Mutlu et, mutlu ol!
Bazı insanlar hem şöhretli günlerinde hem de bu günler geçtikten sonra halkın gönlünde yer edebiliyor.
Bu tür insanları gönüllerde kalıcı kılan ve unutulmaz yapan alçak gönüllülükleri, insanlarla yakından ilgilenmeleri ve kendilerini toplumdan soyutlamamaları.
Nice insan tanır ve biliriz ki bulunduğu görev, konum ve şöhretleri sonrası bu özellikler elden gittiğinde kimse yüzüne bakmaz, selam bile vermez, . Bundan dolayı topluma çıkamaz, sosyal hayata karışamaz ve kendi evlerinde izole, yalnız ve sonunda psikolojik problemlere varan bir bikeslik yaşarlar.
Ancak yine öyle insanlar vardır ki şöhretleri onları bozmadığı gibi konumları da şımartmaz.
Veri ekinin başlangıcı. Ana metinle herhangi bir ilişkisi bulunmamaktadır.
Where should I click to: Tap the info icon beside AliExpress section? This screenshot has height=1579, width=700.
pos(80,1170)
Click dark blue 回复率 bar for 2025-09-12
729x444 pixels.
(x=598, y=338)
Bu özellikleri ellerinden gittiğinde de halktan kopmaz, onlarla birlikte sosyal etkinliklere katılır, gruplara girip çıkan, komşuları ve mahalleleriyle her fırsatta bir araya gelirler.
İşte bu isimlerden biri de bir dönem Fenerbahçe forması da giyen eski futbolcu Mesut Özil.
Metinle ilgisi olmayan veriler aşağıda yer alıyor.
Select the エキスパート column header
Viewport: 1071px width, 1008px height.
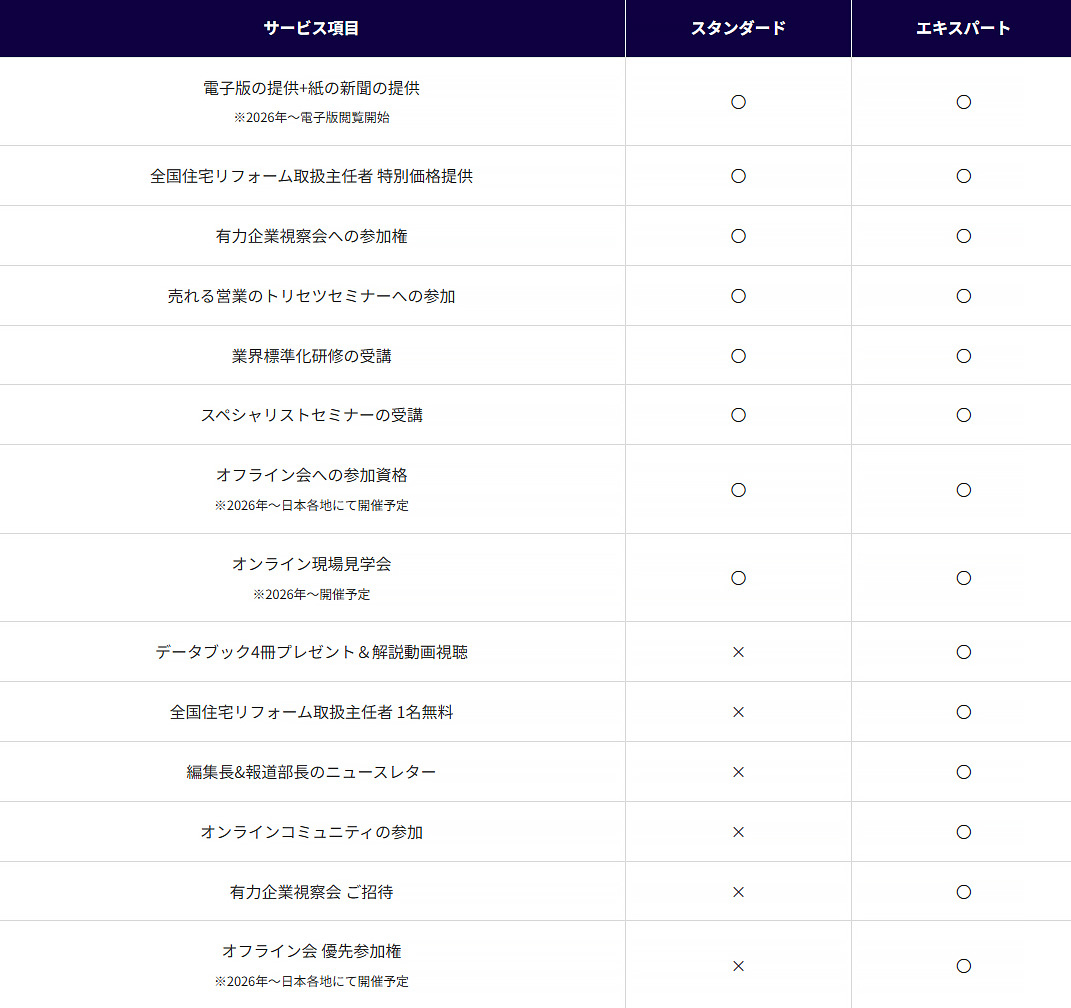tap(963, 28)
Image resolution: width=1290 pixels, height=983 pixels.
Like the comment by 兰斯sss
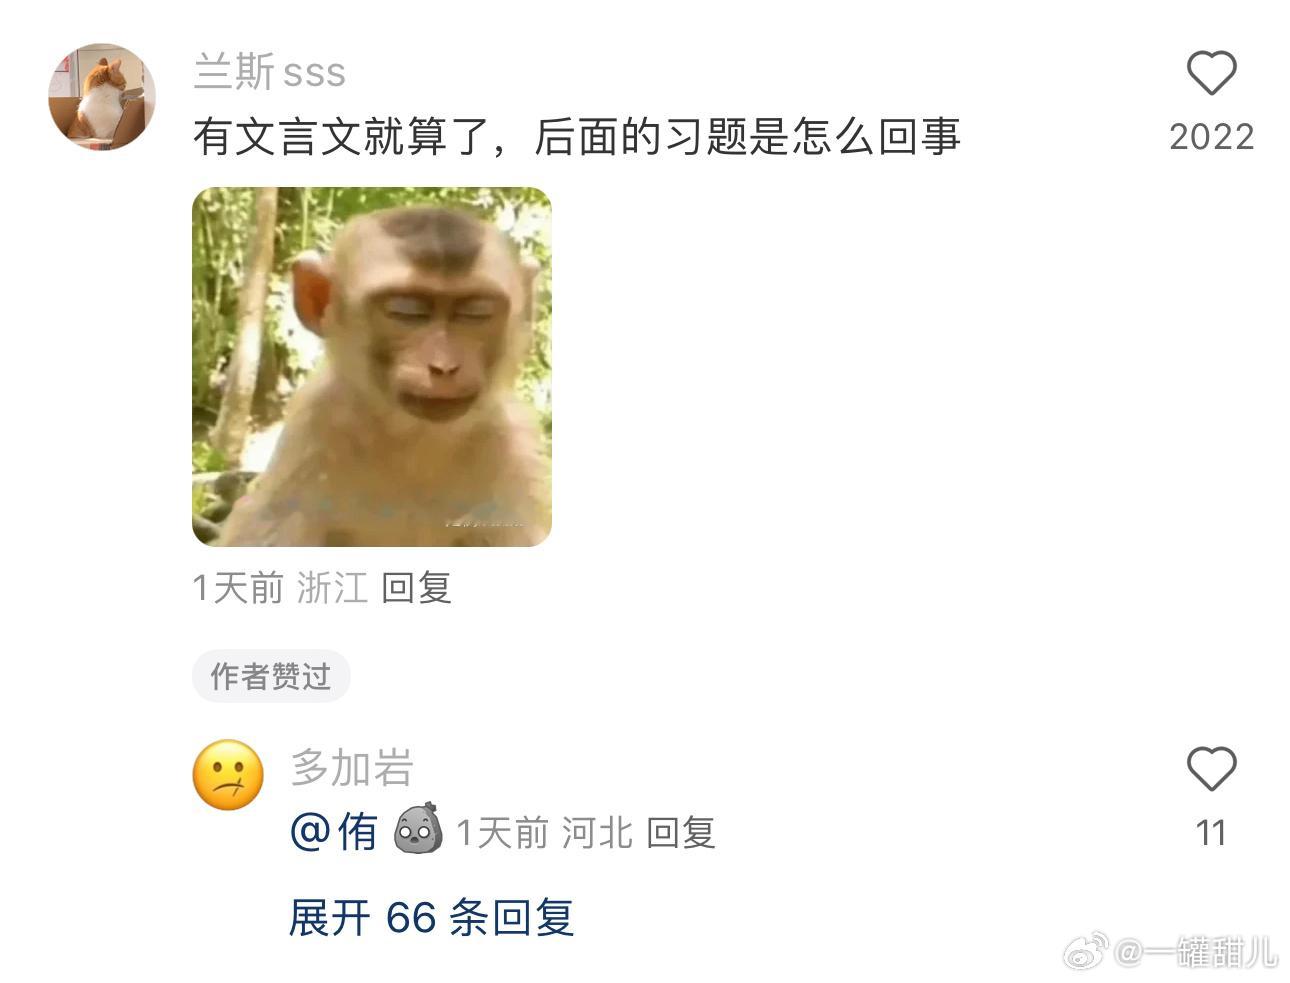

Son dönemlerde kendini spora veren ve değişimiyle adından söz ettiren bir dönemin süper yıldızı Mesut Özil, Üsküdar'daki Şemsi Ahmet Paşa Camii'nin temizliğine yardım ederken görüntülendi.
Mesut Özil, bu davranışından dolayı takdir toplarken videonun altına "Allah razı olsun", "Rabbim sayılarını artırsın", "Adamsın reis", "Adam Adam" şeklinde yorumlar yapıldı.
Dikkat edin Mesut Özil cami cemaatiyle oturup sohbet ederken ya da bir dost ortamında bulunmaktan öte bir cami görevlisinden daha bir aşkla caminin temizliğine yardım ederken görüntüleniyor.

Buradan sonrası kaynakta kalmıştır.